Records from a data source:
========================

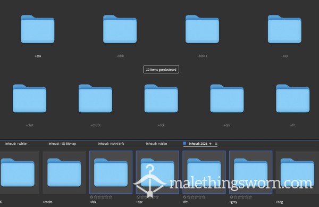The image size is (319, 207).
Task: Click the reject icon under the +frt folder
Action: (184, 197)
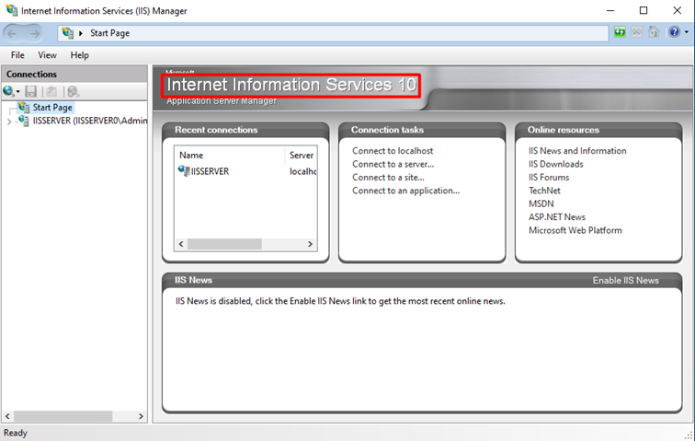Click the Stop icon in navigation bar
This screenshot has height=441, width=695.
click(x=637, y=33)
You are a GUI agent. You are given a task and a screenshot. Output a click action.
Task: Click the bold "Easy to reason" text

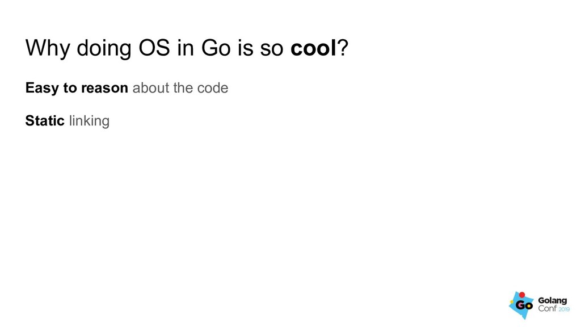tap(77, 88)
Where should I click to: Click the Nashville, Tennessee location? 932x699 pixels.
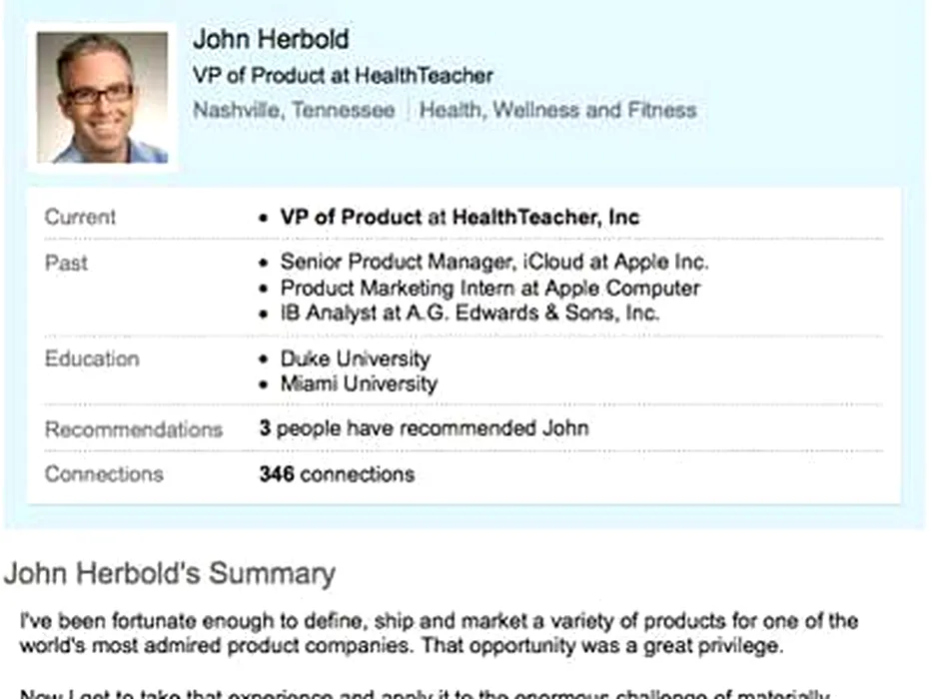(294, 110)
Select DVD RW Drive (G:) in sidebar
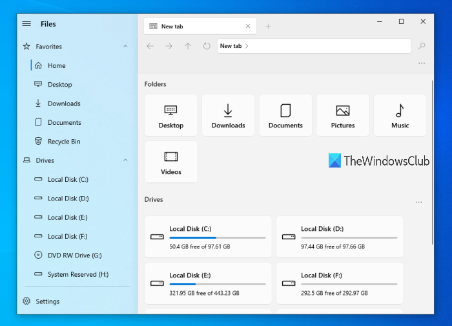452x326 pixels. pyautogui.click(x=74, y=255)
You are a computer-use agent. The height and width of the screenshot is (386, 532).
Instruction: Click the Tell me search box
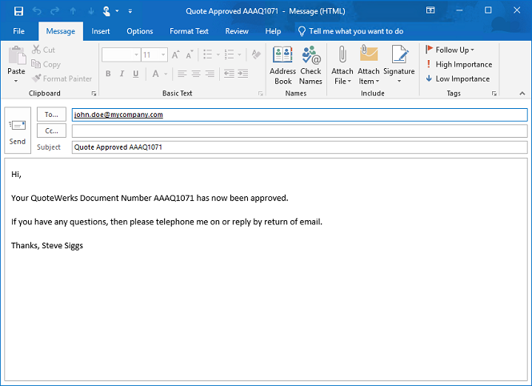pos(355,31)
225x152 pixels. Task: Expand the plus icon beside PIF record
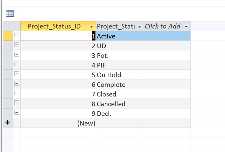tap(17, 64)
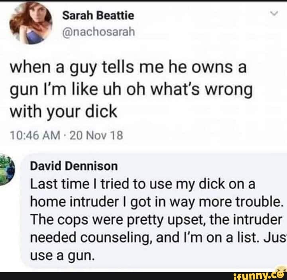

========================

→ **DIRECTIONS FOR THIS TASK**
Among the lines above, count those that include the word "agent". Give only the result.

→ **OUTPUT OF THE TASK**
2